■ Problems and tasks
1. Retype the email on Inquiry Driven Systems, starting at "[Arisbe] Re: Inquiry" and ending at "in but ...)".
2. In the email on Inquiry Driven Systems, condense the quoted paragraph that opens with "Can you tell me, Socrates" into a single shorter sentence that keeps its main points.
3. Carry on writing the email on Inquiry Driven Systems from the point where it stops.

■ Text extract
[start]
[Arisbe] Re: Inquiry Driven Systems
Jon Awbrey
arisbe@stderr.org
Tue, 09 Jan 2001 16:32:01 -0500
> Tim King wrote:
>
> I lack the knowledge and have found the time
> to follow all that you have written but is
> "virtue" in the sense that you seem to imply.
> Is this not "moral excellence", which may arguably
> be different from "knowledge" and the point of "Meno"?
> (Not being an angel, I have to apologise for rushing in but ...)
>
> Cheers,
> Tim.
>
> -----Original Message-----
>
> From: Jon Awbrey [SMTP: jawbrey@oakland.edu]
> Sent: Saturday, January 06, 2001 8:00 PM
> To: Stand Up Ontology
> Subject: SUO: Re: Inquiry Driven Systems
>
> <snip>
>
> | Can you tell me, Socrates, whether virtue can be taught,
> | or is acquired by practice, not teaching? Or if neither
> | by practice nor by learning, whether it comes to mankind
> | by nature or in some other way? (Plato, 'Meno', p. 265).
[end]
■ Entries supplied
[start]
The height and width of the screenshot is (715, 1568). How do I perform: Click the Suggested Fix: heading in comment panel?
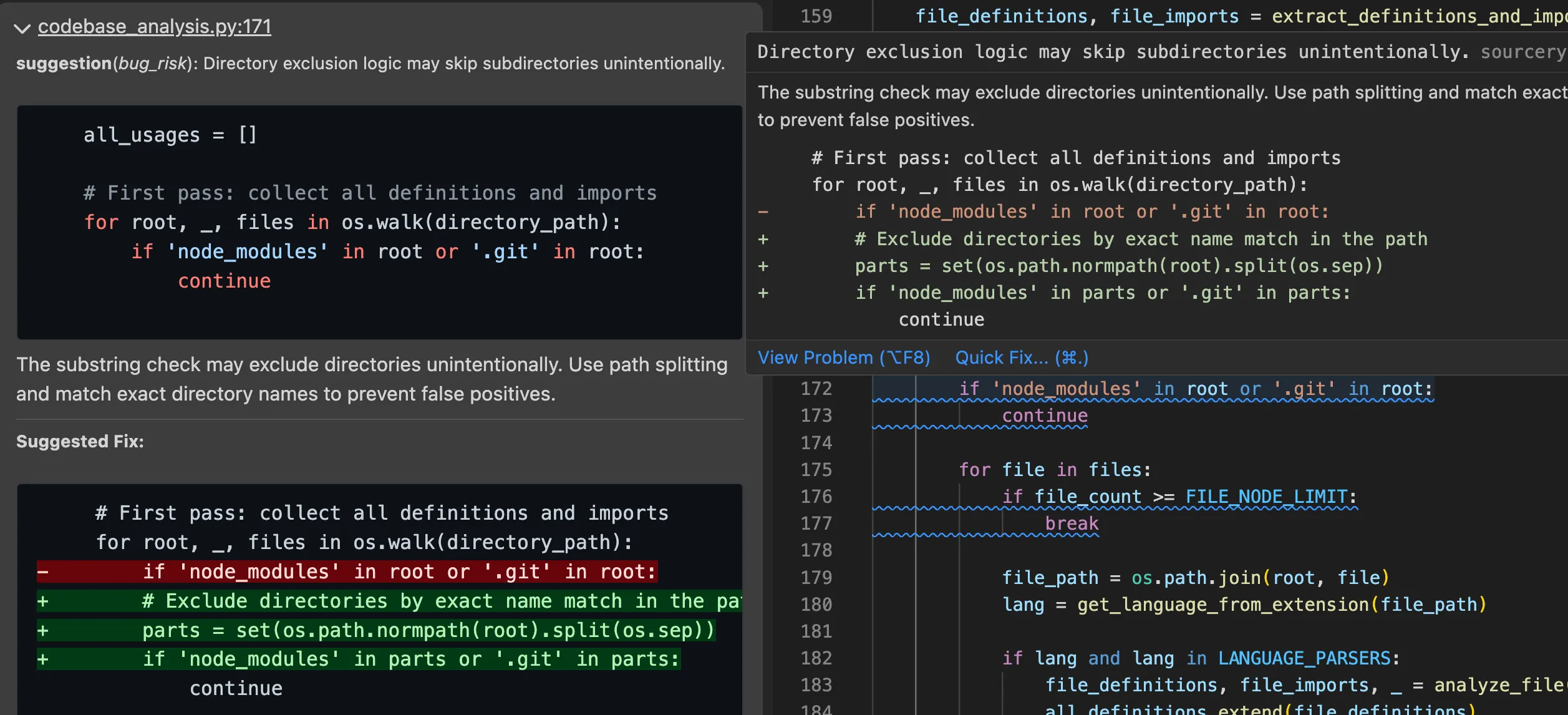coord(80,441)
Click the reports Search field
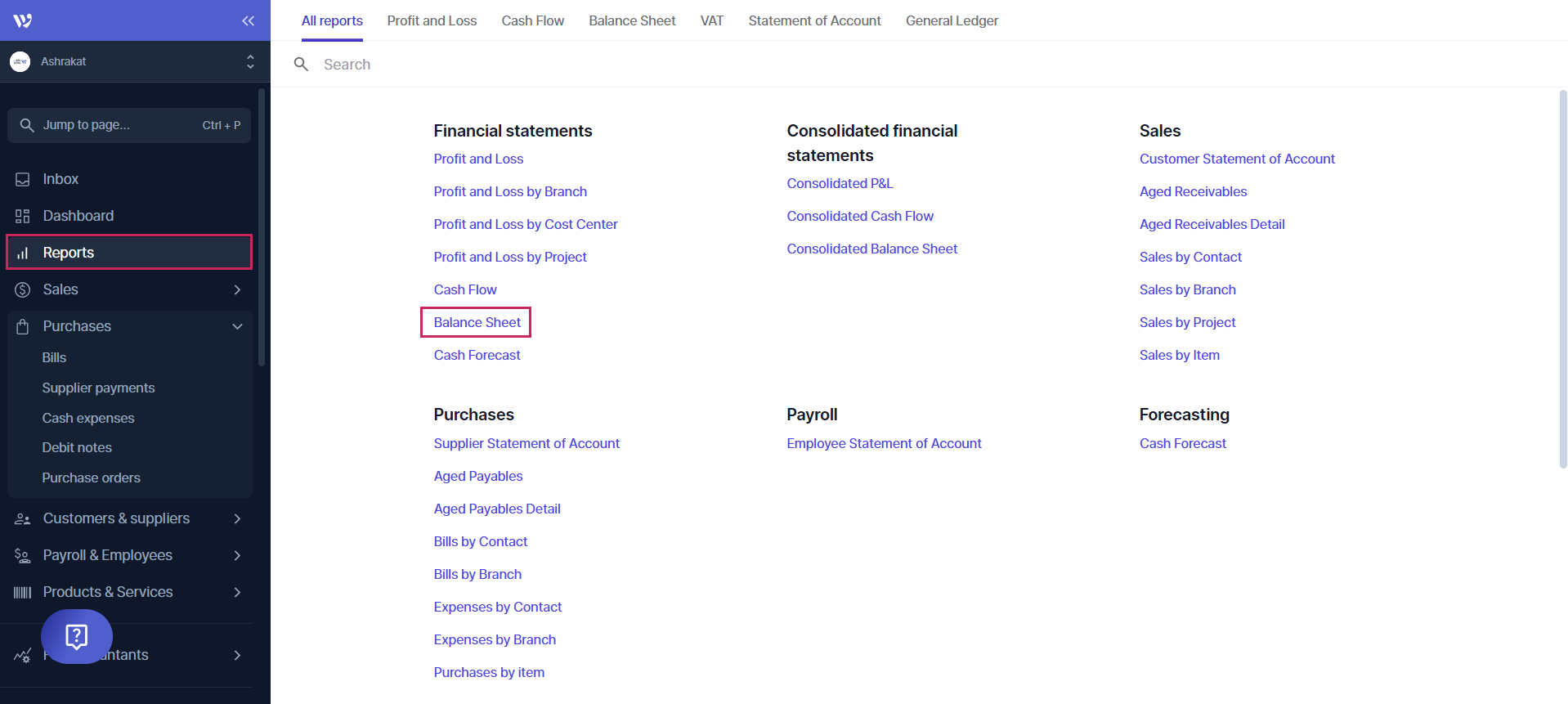This screenshot has width=1568, height=704. [572, 65]
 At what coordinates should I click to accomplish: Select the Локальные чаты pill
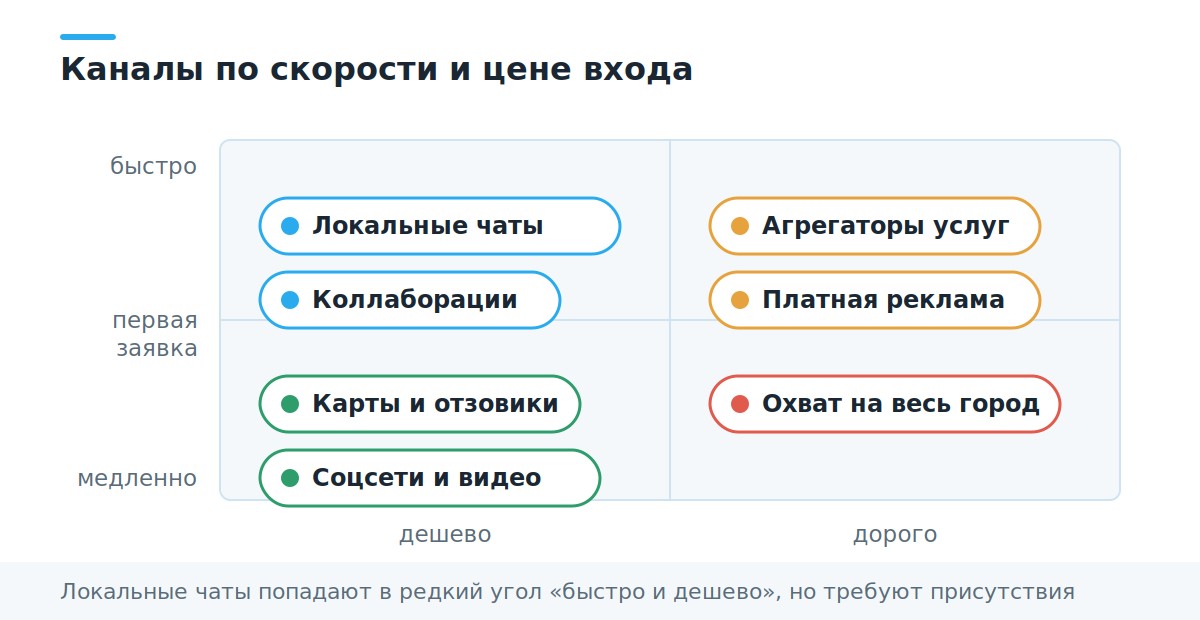coord(440,226)
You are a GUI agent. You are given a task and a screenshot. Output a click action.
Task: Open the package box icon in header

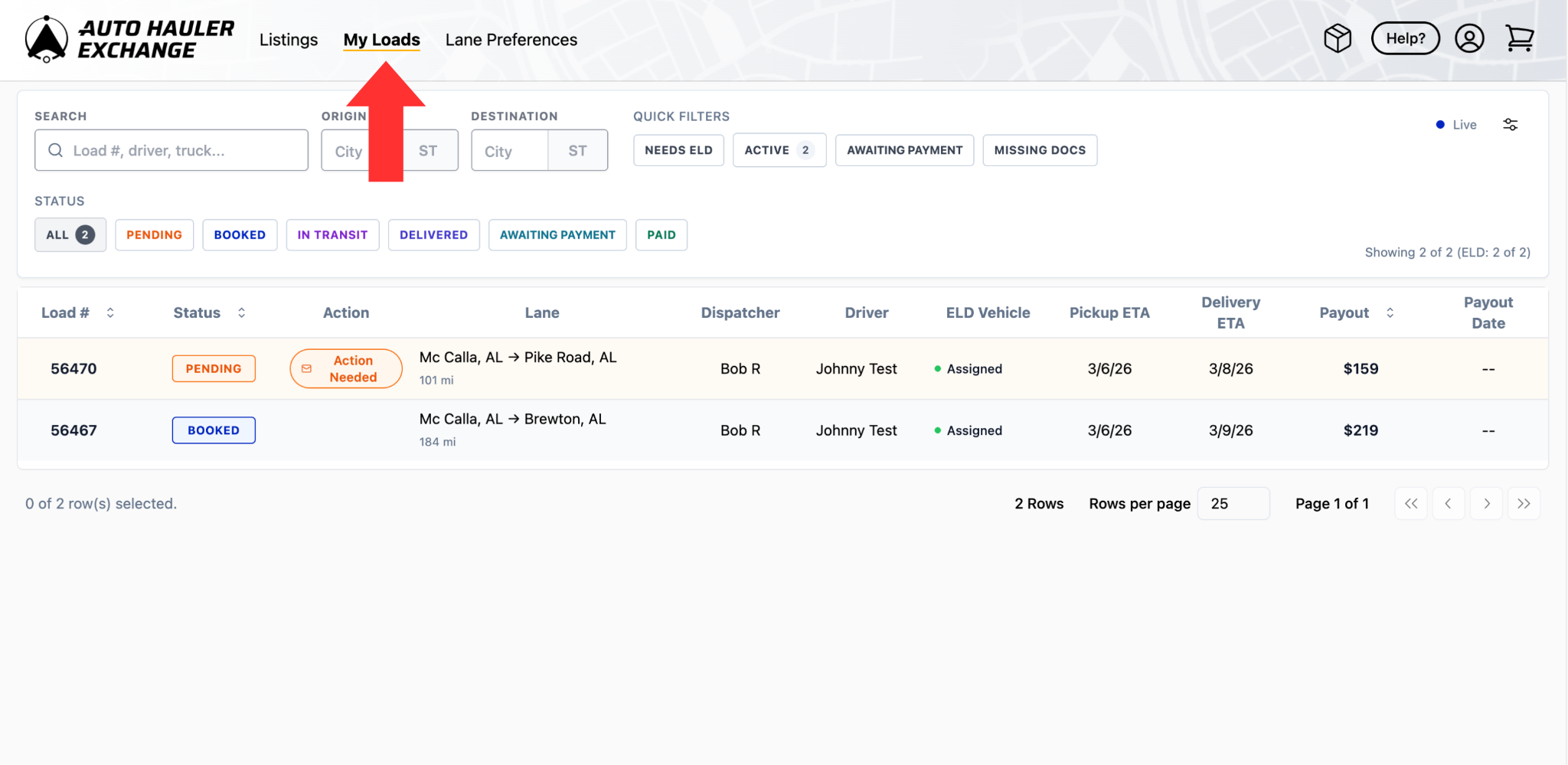[x=1337, y=38]
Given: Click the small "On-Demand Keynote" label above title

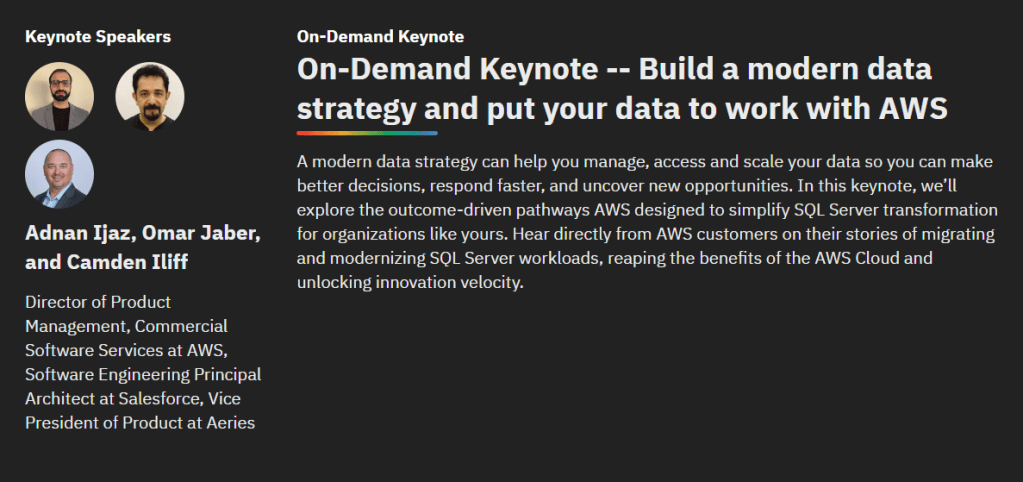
[end]
■ Task-by-task answers
1.
[Arisbe] Re: Inquiry Driven Systems
Jon Awbrey
arisbe@stderr.org
Tue, 09 Jan 2001 16:32:01 -0500
> Tim King wrote:
>
> I lack the knowledge and have found the time
> to follow all that you have written but is
> "virtue" in the sense that you seem to imply.
> Is this not "moral excellence", which may arguably
> be different from "knowledge" and the point of "Meno"?
> (Not being an angel, I have to apologise for rushing in but ...)

2. Quoted from Plato's 'Meno' (p. 265), the passage asks Socrates whether virtue can be taught, is gained through practice, or comes to people by nature or some other way.

3.
>
> Whether the word "virtue" (arete) is interpreted to mean virtuosity
> in some special skill or a more general excellence of conduct, it is
> evidently easy, in the understandable rush to "knowledge", to forget
> or to ignore what the primary subject of this dialogue is. Only when
> the difficulties of the original question, whether virtue is teachable,
> have been moderated by a tentative analysis does knowledge itself become
> a topic of the conversation. This hypothetical mediation of the problem
> takes the following tack: If virtue were a kind of knowledge, and if
> every kind of knowledge could be taught, would it not follow that
> virtue could be taught?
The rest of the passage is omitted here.